J. K. Rowling was under the constraints all writers fall under: the limits of writing an interesting story. There are only eleven basic plots, and every story you read will fall under one of them. It’s the author’s job to make it sound like you’ve never heard that story before.

Van Gogh had the constraints of the canvas, limited colors, and his own perception of reality. Painting is always constrained by the real world. If random colors were thrown onto a canvas with no rhyme or rhythm, its resemblance to anything tangible would be flimsy at best, and no meaning could be drawn from it. So a painter, most often, must create something that resembles what is real, yet perhaps places it in a new light to evoke new emotions.
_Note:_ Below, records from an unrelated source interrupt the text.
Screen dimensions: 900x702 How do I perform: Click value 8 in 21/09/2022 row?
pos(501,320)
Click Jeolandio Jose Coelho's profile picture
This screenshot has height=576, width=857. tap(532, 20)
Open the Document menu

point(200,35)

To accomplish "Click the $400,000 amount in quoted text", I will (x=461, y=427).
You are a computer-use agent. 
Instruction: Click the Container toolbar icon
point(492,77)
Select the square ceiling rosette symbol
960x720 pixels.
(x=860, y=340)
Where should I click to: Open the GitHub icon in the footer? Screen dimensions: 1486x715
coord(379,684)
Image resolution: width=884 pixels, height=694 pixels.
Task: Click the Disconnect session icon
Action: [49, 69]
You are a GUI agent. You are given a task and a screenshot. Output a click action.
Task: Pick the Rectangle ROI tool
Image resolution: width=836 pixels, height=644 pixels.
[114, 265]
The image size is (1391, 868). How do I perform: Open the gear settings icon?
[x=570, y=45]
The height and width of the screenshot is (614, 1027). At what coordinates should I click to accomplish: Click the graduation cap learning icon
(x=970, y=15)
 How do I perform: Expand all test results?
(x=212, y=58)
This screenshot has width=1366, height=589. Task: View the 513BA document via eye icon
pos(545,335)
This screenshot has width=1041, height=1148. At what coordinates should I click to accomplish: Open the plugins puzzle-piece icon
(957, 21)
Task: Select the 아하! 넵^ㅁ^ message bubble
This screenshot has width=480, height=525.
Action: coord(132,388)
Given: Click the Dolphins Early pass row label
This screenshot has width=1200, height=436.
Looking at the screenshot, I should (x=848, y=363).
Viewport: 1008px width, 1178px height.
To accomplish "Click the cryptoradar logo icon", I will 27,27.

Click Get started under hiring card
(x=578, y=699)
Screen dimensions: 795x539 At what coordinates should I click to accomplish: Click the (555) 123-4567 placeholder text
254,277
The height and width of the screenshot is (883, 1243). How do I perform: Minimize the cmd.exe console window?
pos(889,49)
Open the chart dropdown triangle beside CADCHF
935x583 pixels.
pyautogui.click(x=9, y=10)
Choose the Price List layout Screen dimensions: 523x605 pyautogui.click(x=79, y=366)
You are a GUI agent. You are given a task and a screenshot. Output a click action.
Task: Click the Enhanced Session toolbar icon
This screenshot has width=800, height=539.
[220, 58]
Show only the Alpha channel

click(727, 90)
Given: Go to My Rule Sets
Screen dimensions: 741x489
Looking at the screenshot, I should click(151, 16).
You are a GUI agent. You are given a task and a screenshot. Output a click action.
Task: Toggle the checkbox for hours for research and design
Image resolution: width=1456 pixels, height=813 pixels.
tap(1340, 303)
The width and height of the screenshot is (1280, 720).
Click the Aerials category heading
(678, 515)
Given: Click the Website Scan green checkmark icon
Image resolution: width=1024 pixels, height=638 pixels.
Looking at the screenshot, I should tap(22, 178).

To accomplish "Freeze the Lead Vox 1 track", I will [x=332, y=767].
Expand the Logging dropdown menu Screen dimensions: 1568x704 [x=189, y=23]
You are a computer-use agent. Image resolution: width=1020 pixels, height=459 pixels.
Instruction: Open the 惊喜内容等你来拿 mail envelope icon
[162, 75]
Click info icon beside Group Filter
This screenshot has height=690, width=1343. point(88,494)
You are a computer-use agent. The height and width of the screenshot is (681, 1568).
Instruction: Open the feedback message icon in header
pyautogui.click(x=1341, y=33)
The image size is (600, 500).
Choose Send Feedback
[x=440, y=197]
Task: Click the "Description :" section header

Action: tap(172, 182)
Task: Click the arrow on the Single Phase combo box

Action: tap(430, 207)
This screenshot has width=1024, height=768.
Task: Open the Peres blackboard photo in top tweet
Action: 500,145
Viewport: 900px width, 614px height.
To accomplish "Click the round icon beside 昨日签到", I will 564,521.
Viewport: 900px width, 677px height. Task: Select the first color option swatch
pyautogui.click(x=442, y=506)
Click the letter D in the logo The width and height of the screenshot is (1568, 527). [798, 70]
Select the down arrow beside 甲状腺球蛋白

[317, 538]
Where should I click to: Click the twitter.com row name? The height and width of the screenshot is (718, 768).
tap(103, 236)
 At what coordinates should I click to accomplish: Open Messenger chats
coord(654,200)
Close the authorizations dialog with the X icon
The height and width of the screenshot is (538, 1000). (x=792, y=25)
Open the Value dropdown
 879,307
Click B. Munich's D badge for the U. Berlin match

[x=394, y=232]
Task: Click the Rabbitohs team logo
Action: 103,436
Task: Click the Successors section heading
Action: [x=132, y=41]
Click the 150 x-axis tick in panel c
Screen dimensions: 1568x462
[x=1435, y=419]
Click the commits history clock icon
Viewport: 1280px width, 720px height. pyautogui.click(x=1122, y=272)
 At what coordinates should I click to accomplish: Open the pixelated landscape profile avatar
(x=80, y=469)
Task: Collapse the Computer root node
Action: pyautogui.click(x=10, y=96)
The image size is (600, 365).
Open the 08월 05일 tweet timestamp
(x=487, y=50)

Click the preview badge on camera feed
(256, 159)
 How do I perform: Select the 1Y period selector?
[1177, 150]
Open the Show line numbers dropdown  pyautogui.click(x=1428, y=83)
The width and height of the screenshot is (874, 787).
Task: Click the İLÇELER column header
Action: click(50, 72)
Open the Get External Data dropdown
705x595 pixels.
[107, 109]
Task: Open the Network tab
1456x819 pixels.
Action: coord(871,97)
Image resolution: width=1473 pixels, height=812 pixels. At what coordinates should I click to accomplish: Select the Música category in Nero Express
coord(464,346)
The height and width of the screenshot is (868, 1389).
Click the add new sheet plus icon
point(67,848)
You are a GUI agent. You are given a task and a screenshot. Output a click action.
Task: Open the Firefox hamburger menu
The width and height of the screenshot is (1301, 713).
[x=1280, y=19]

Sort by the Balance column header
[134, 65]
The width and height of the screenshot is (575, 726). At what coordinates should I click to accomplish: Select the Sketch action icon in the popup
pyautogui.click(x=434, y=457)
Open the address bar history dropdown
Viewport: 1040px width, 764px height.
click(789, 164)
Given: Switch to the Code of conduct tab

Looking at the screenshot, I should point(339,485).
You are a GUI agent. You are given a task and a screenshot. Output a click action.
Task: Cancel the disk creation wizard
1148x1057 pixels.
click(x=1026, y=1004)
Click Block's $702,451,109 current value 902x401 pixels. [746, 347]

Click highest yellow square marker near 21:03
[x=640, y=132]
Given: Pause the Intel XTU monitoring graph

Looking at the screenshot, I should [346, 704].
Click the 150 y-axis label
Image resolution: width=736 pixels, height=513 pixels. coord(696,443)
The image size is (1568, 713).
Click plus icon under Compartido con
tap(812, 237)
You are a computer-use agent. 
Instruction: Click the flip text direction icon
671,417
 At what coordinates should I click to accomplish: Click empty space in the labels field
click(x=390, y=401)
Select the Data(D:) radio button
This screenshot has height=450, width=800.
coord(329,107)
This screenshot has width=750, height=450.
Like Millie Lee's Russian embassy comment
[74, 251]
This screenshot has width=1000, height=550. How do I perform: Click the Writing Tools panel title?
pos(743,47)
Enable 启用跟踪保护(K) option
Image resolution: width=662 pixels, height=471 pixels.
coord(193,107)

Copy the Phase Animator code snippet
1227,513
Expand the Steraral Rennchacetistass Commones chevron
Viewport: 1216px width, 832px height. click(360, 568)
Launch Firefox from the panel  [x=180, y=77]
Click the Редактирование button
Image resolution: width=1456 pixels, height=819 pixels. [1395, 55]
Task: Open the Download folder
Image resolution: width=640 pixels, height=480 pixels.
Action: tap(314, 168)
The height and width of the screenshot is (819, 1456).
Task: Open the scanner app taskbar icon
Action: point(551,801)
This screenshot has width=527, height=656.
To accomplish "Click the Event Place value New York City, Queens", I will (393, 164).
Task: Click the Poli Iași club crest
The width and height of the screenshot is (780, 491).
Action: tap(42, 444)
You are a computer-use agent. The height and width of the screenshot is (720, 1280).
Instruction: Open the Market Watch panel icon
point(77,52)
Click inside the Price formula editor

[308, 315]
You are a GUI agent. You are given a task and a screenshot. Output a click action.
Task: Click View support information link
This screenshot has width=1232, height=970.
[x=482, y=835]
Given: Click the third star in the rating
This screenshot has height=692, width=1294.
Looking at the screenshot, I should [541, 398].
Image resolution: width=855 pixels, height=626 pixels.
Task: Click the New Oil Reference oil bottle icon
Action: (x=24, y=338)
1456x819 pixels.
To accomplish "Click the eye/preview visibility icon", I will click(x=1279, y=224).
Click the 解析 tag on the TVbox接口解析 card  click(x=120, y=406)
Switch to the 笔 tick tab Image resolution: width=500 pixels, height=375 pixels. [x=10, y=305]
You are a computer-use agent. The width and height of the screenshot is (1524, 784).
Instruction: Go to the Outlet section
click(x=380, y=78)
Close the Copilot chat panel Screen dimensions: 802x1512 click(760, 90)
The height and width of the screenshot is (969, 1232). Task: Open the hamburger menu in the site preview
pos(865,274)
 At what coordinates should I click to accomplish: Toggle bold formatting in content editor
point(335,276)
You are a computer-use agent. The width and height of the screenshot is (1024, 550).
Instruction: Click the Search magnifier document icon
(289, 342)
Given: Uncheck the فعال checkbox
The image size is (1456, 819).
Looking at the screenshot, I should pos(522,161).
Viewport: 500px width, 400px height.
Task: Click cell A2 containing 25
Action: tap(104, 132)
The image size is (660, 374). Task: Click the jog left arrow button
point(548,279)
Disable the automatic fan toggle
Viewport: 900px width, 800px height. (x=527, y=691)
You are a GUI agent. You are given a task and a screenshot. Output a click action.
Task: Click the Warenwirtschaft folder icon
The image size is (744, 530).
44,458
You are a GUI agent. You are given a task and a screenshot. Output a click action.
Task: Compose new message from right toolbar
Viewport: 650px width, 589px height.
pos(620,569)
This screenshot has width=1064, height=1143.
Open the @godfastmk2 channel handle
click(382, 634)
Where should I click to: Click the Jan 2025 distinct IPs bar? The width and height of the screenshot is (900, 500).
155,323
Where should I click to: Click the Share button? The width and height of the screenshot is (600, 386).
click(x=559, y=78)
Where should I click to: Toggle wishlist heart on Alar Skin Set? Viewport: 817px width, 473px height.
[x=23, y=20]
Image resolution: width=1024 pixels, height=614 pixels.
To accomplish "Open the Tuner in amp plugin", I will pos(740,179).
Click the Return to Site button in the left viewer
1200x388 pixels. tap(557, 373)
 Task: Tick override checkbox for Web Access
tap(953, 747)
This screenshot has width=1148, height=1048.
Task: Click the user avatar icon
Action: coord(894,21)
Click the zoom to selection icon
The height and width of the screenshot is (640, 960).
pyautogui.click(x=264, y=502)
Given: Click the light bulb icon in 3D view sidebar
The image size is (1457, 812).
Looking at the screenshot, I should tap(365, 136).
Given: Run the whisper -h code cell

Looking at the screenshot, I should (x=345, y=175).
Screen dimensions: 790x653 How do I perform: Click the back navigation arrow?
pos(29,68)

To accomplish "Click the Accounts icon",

Inventors like DaVinci are, perhaps most unerringly under the constraints of reality. He can’t very well design something that doesn’t abide by the laws of physics. What would be the value in it? I can draw myself a spaceship that uses spray cheese as propulsion, but what good does it do? Inventions are creative because they are a combination of things that didn’t exist before, allowing something new to happen. They are a twist, a manipulation of reality, but reality has to be used as a foundation. Controlled chaos.

It’s the same thing with improvisation acting. I don’t teach how to be random and ridiculous. I teach how to operate under various rules. Here are a few examples of some games we play. Numbers: “Every time you speak your sentence must contain six words.” Ninety Second Alphabet: “Perform a scene in which each sentence starts with the next letter in the alphabet, and do it under the time limit.” Chain Murder Mystery: “Convey three different ideas using only pantomime and gibberish, no words, in the time limit.” Improv has restrictions, too. It seems like its purely a creative thing, but that really isn’t the hard part. And it isn’t just actors. Whenever I ask the audience for a suggestion, I always say “Can I get a location/occupation/relationship?” If you ask for any suggestion at all, such an open window leaves people speechless. You have to give parameters to operate under in order to produce results.

So when you’re struggling to be creative, you actually make it harder for yourself when you broaden your scopes and allow for more to happen. Try setting an extra rule, instead. Maybe your main character somehow loses the ability to speak. How is she going to convey that important message now? Maybe you don’t know what to draw. Give yourself the rule of only drawing straight lines. Or maybe only put pen to paper once per minute.

Humans are a creative species. You are just as creative as everyone else on the planet. All you have to do is learn how to give yourself the right obstacles to jump over. Make some chaos and learn how to control it. Creativity isn’t a magic muscle you’re born with. It’s simply something you have to learn. Get to it.